Pixel coordinate grounding data:
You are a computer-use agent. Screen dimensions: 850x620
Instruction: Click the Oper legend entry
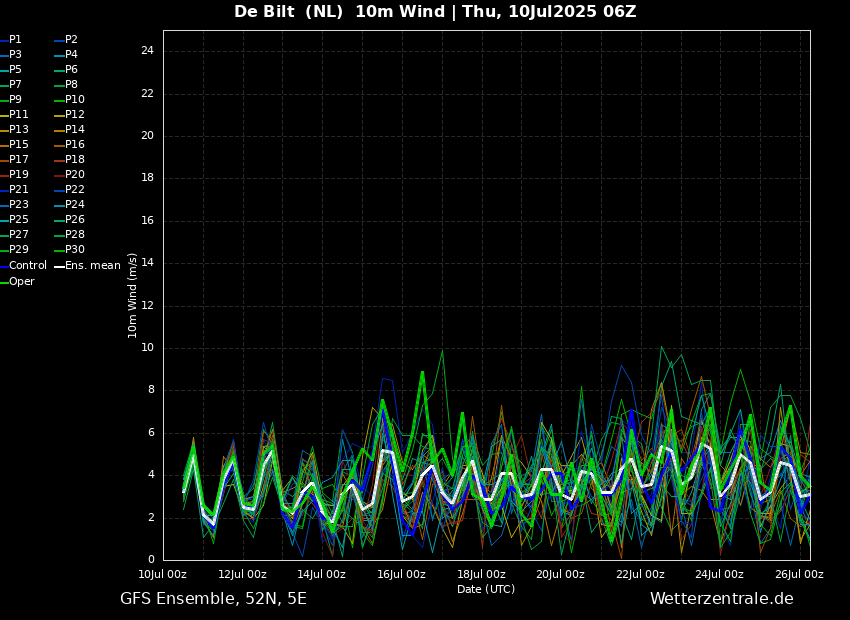tap(22, 282)
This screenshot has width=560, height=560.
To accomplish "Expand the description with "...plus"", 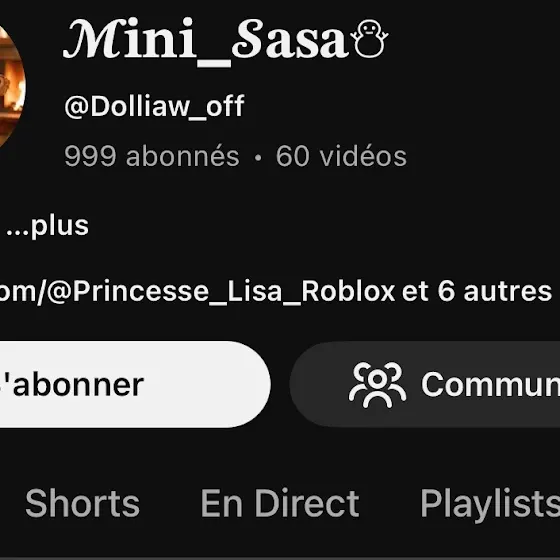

* AIM OF THE EXERCISE *
Print every entry above verbatim but drop the images.

* WRITTEN ANSWER *
You are a computer-use agent. Screen dimensions: 850x620
Instruction: Click the Oper legend entry
tap(22, 282)
This screenshot has width=560, height=560.
To accomplish "Expand the description with "...plus"", 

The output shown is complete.